**Listed records:**
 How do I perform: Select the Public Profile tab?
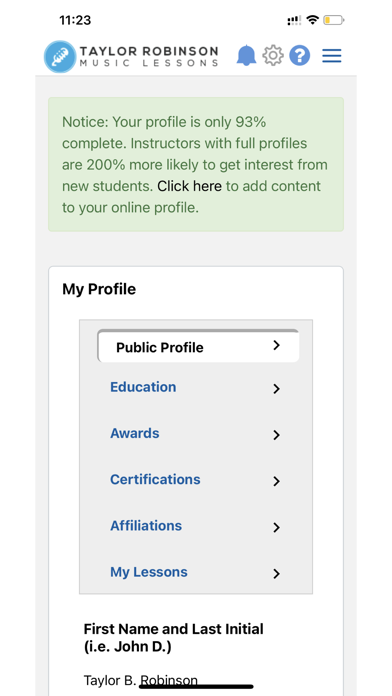pos(198,346)
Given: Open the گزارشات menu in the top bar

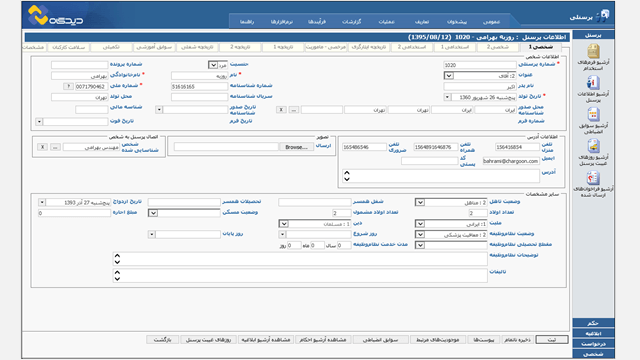Looking at the screenshot, I should coord(351,22).
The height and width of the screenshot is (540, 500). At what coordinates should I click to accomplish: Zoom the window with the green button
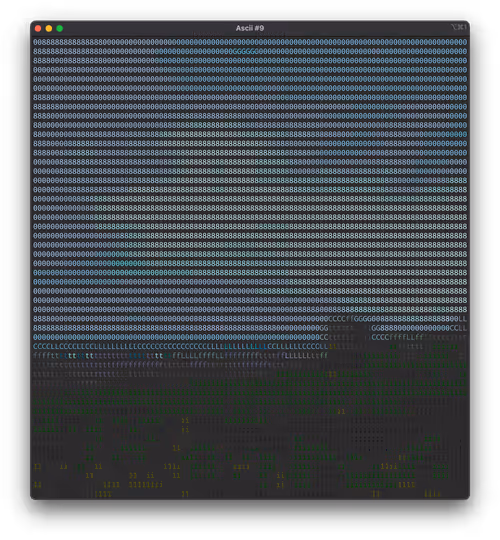(x=60, y=29)
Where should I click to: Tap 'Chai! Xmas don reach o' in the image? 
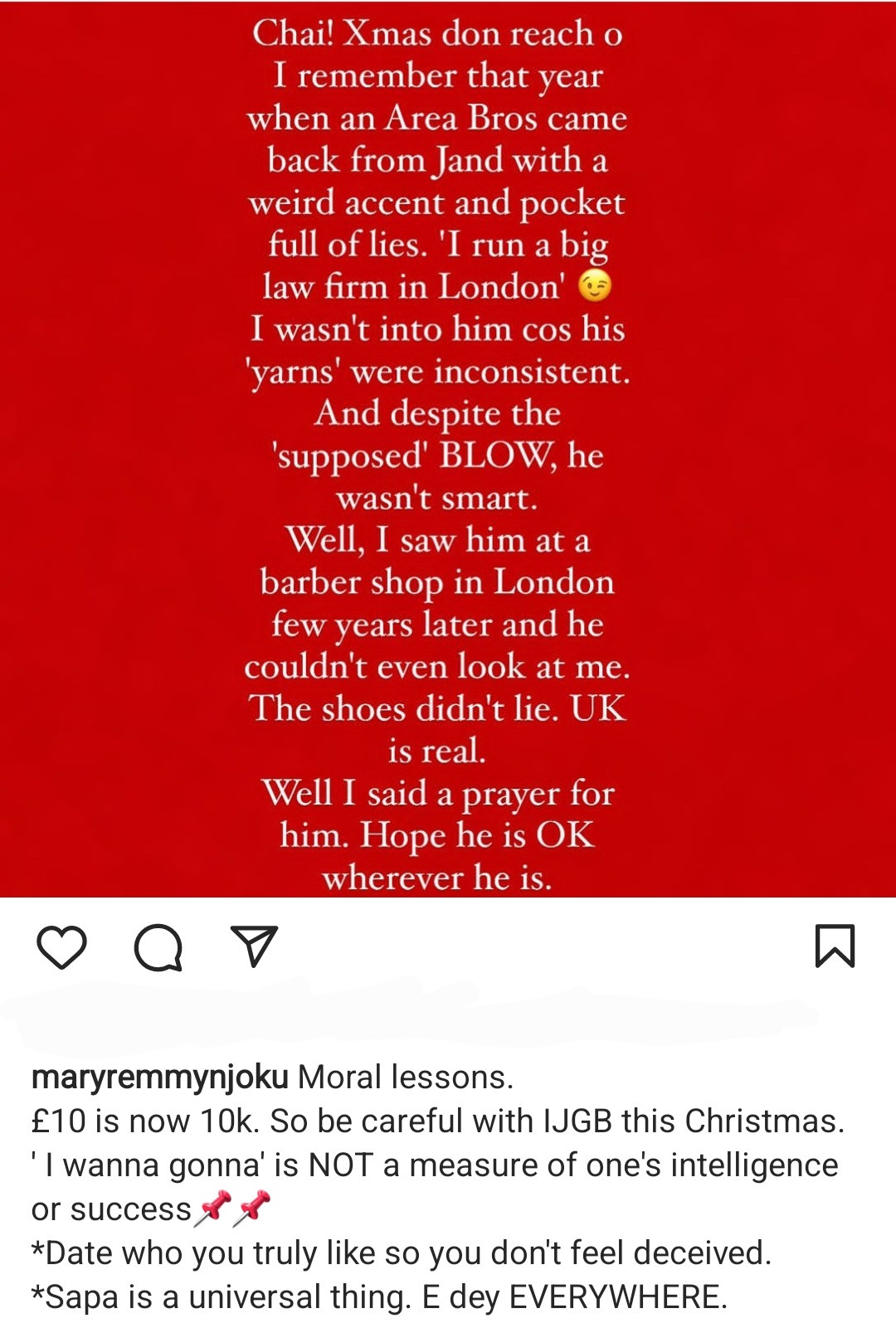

**Work item:** Only exact copies are wanted here. Write out the lines from the one containing "Given: Open the گزارشات menu in the top bar" through the end of the material and no others, omitting all pictures.

**Task response:**
Given: Open the گزارشات menu in the top bar

Looking at the screenshot, I should coord(351,22).
The height and width of the screenshot is (540, 500). At what coordinates should I click to accomplish: Zoom the window with the green button
(x=60, y=29)
Where should I click to: Tap 'Chai! Xmas don reach o' in the image? 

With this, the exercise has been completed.